DIRECTIONS. The required output is the exact run of lines from the one bearing "Click the triangle arrow next to Buy One Time" through the final line of the listing below, with the pictures removed.

GIVEN INFORMATION.
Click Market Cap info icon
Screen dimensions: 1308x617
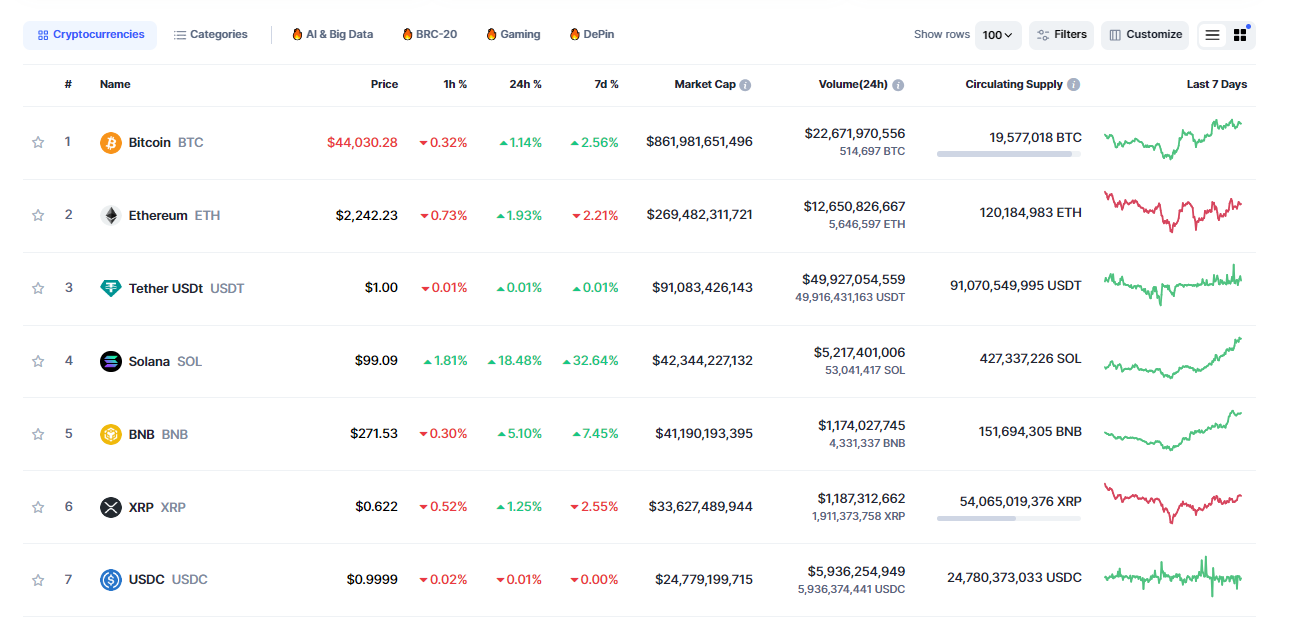(746, 85)
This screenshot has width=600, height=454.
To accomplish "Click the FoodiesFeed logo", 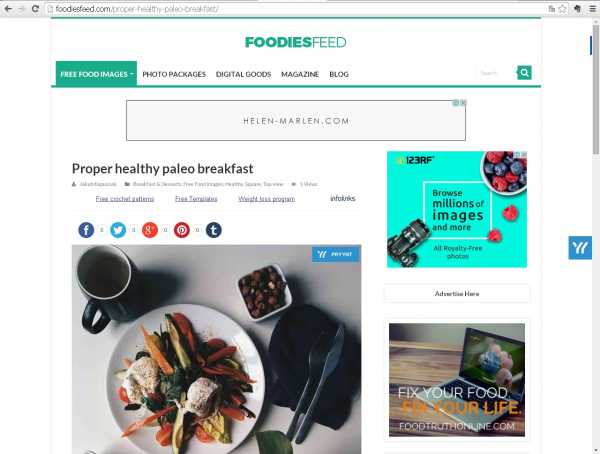I will click(296, 42).
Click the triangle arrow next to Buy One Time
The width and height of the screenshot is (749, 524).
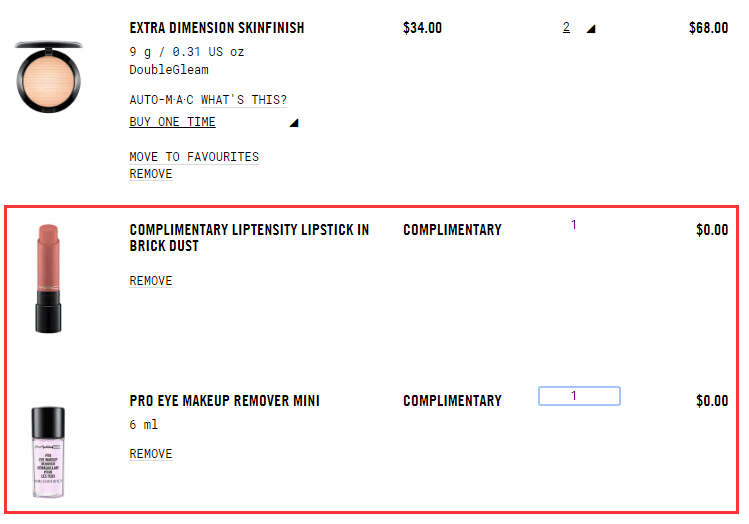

ANSWER SPACE.
Click the triangle arrow next to Buy One Time
The width and height of the screenshot is (749, 524).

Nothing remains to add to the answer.